# EXERCICE:
Recopiez, s'il vous plaît, les lignes de la liste allant de celle qui contient "Open the Edit" jusqu'à celle qui contient "Action: pos(887,207)" incluse, en changeant "Edit" en "File" sans rien modifier d'autre. Ne donnez que ces lignes.

# ENTRÉES FOURNIES:
━━━━━━━━━━

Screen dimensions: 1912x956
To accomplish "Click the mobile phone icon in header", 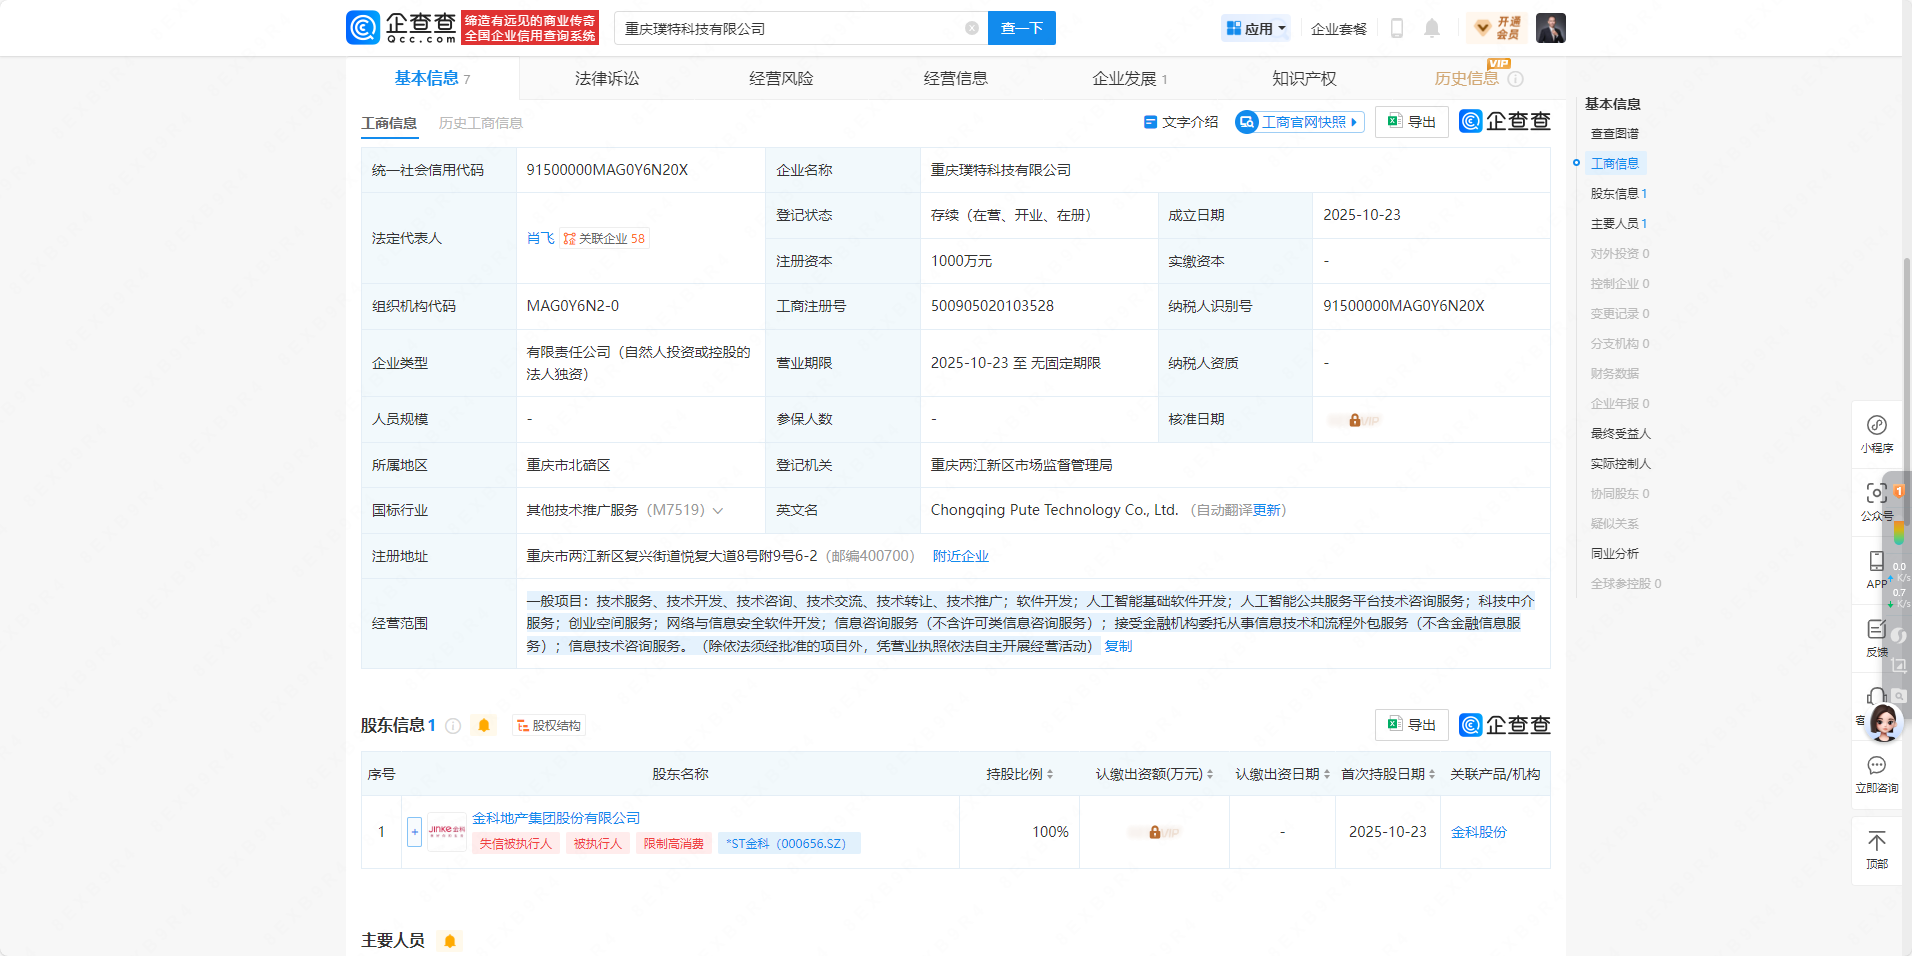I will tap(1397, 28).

━━━━━━━━━━

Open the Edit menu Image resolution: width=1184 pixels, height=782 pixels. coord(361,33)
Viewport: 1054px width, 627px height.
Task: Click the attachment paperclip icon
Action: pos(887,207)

━━━━━━━━━━

# RÉPONSE:
Open the File menu Image resolution: width=1184 pixels, height=782 pixels. coord(361,33)
Viewport: 1054px width, 627px height.
Task: Click the attachment paperclip icon
Action: pos(887,207)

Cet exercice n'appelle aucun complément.